Usually, “you are not Einstein”, it is believed that flashes in my mind. He did well in his career despite not experts in school. He failed because he did not excel.

Students fooling themselves with damp at the start wrong.

inductive reasoning involves moving specific facts in a pattern that forms a general conclusion.

But, right inductive reasoning involves considering numerous examples and considering a counter-offer examples to form general conclusions.

For example, if you were a college lacrosse coach who ran a summer camp and took many excellent Lacrosse players from Daniel Hand High School in Madison, Connecticut and you had few or no counter-offer examples of poor Lacrosse player from the same place, then make Madison, CT produces good lacrosse player would be a reasonable conclusion.

Or, if you were the admissions officer at the liberal arts college with the ability to deal with individual schools and you noticed repeatedly that East Lyme High in East Lyme, Connecticut produced students with excellent SAT II Math scores and you had few or no counter-offer examples, then you could do through inductive reasoning East Lyme High will have a strong math department

As another example of faulty inductive reasoning, we will hear :.

“Bill Gates dropped out of college.”

student making team is usually justified reason for going to college by trying to connect Gates early departure proof that dropping out of school leads to wealth .

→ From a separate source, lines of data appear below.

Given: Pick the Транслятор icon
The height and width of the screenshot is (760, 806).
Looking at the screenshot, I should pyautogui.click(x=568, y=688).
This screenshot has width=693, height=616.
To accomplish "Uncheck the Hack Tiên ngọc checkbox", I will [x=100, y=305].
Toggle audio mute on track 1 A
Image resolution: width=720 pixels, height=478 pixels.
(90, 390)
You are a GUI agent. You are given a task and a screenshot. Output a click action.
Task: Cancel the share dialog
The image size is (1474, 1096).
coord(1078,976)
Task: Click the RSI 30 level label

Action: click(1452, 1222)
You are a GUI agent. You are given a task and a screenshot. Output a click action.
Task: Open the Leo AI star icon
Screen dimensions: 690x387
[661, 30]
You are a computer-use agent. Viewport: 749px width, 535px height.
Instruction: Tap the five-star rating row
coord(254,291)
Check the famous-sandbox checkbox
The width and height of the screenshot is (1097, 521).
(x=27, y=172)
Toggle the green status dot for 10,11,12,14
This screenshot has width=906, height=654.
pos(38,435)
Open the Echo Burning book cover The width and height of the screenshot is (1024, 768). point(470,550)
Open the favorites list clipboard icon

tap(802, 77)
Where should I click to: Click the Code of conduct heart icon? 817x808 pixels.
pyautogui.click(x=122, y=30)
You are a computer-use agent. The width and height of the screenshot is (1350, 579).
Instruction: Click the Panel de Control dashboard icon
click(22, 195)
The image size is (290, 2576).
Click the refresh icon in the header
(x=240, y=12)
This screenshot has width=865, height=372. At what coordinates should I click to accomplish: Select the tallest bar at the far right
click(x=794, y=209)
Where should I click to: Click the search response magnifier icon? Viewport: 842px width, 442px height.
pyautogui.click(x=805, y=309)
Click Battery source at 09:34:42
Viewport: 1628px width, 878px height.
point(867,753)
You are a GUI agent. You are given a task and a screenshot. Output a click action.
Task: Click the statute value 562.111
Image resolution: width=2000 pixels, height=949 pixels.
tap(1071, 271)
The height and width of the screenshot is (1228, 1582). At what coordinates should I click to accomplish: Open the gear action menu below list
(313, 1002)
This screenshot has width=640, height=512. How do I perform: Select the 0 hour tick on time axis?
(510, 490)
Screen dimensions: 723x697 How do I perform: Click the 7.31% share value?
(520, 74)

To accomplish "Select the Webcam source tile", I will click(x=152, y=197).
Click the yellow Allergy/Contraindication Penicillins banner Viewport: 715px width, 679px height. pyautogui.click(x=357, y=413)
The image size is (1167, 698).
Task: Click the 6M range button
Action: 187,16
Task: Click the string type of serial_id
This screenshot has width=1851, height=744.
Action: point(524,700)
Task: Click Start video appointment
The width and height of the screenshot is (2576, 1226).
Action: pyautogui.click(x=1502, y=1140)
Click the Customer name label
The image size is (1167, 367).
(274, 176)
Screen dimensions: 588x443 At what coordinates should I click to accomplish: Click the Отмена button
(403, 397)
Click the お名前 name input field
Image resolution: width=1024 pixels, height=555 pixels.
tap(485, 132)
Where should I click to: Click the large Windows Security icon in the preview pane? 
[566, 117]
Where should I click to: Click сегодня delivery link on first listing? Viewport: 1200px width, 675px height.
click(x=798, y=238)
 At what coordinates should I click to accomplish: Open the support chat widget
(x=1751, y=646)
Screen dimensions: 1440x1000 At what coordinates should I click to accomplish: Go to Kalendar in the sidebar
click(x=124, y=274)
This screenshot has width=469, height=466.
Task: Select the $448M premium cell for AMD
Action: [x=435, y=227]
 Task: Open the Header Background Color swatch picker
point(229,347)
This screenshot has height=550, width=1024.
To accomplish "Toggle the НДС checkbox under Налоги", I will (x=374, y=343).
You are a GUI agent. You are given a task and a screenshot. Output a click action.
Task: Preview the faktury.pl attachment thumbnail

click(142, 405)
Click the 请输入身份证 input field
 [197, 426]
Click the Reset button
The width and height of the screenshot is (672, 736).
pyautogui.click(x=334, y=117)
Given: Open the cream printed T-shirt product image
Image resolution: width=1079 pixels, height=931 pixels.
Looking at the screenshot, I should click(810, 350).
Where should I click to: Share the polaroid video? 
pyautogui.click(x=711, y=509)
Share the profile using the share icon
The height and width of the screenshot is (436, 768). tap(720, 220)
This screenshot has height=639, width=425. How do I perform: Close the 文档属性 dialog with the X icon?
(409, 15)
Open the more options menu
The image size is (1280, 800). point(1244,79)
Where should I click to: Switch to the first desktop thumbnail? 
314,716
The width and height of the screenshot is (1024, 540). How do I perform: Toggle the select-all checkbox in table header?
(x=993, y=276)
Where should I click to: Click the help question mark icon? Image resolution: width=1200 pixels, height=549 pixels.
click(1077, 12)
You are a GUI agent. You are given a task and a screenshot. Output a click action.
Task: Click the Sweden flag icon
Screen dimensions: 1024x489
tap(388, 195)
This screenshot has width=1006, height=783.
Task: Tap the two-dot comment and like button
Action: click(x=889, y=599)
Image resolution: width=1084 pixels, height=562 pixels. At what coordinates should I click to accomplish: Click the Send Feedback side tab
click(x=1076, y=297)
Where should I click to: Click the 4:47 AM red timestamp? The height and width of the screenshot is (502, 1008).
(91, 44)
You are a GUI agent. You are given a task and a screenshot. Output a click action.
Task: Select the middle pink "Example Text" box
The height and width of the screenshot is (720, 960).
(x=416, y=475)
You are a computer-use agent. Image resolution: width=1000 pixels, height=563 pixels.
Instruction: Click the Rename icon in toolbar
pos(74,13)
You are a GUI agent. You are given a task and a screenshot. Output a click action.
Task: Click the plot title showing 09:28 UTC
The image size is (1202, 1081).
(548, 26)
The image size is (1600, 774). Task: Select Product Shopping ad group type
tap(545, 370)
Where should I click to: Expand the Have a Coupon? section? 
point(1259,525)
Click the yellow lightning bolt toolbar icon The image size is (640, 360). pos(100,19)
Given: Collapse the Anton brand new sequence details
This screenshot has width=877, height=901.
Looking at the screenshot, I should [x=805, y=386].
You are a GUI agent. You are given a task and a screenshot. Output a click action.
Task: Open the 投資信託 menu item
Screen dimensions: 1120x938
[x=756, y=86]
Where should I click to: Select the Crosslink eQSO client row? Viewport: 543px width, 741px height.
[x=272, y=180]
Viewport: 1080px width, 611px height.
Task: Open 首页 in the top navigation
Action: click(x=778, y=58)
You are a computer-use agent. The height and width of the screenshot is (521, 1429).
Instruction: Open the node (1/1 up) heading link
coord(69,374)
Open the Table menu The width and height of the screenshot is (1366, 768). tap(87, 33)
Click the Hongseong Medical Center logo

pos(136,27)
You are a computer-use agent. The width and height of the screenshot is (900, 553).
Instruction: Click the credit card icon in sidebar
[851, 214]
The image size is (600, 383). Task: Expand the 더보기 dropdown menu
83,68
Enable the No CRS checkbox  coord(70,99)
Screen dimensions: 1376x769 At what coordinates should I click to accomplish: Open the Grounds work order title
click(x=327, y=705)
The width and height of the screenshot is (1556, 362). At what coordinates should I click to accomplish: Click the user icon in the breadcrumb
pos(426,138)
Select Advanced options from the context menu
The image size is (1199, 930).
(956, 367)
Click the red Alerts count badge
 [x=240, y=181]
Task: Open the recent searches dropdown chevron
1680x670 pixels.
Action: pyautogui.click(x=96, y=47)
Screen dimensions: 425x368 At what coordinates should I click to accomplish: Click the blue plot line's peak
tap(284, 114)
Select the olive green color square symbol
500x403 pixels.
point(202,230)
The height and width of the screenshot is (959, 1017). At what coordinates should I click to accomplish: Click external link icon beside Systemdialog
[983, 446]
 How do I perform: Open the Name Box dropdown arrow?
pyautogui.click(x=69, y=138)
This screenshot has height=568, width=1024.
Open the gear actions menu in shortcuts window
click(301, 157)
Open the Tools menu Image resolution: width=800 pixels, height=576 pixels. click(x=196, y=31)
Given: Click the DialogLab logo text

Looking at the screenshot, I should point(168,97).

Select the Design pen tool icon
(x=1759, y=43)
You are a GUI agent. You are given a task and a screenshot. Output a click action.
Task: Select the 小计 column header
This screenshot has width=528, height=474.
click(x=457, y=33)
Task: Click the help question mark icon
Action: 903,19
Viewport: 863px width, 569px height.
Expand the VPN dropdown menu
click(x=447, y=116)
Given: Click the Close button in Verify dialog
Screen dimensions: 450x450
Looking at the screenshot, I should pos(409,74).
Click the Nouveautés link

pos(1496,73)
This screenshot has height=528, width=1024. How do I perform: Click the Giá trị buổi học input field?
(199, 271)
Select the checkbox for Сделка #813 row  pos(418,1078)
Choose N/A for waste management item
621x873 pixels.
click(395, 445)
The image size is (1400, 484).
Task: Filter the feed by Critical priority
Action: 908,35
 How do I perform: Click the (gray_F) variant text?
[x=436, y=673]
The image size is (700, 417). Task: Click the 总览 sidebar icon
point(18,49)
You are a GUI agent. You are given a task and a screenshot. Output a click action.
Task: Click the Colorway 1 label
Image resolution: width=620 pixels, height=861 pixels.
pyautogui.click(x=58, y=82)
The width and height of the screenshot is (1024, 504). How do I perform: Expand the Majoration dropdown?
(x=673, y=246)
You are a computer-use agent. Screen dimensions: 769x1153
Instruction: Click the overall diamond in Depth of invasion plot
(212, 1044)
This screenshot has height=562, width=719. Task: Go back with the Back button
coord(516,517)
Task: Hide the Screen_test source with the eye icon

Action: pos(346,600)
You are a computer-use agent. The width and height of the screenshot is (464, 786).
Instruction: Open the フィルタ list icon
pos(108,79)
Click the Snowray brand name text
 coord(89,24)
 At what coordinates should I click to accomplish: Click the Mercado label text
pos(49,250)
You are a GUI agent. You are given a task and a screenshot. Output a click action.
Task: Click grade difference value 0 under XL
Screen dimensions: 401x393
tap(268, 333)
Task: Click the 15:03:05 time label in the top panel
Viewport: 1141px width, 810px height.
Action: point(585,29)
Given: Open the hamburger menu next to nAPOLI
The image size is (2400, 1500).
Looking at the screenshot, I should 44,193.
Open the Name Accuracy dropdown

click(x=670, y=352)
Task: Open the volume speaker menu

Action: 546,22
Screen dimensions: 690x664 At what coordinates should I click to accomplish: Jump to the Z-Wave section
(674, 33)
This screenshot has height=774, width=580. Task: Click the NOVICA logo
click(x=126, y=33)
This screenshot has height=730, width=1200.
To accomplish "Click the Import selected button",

As a parent, your answer should be that you can drop out of college if you have the same brightness and diligence that got Gates to Harvard in the first place and that you, like Gates, will dig in around the clock for many years to develop a revolutionary technological innovation.

If it is the case that counterparties examples are dominant – lots of people who have been able to educate their days doing well in their work – and / or dominant – people who graduate high school are more likely to earn more than those who do not graduate college – the inductive reasoning can not lead right to general conclusions

At best, such reasoning may be the beginning of a conversation about what it takes to succeed if one of the main. The reasons for the practical results – education – has been undermined

For example, there have been NBA basketball players who have succeeded despite being under 6 feet tall .. In each case, however, the player had other qualities: . Amazing quickness, agility, coordination, feel for the game and so on

In Einstein such a conversation should be that he has not done well in traditional educational settings. So, if you want to be like him, you begin to teach you more advanced physics!

When students send the message that it’s okay to underperform due to faulty metaphor, the life bad habits must be cultivated. If your student-child is not performing work to get good grades in Connecticut high school, he can create a routine that will hurt him in all future endeavors.

Parents let their children participate in the flawed reasoning are doing a disservice that will come back to haunt their children at some later point.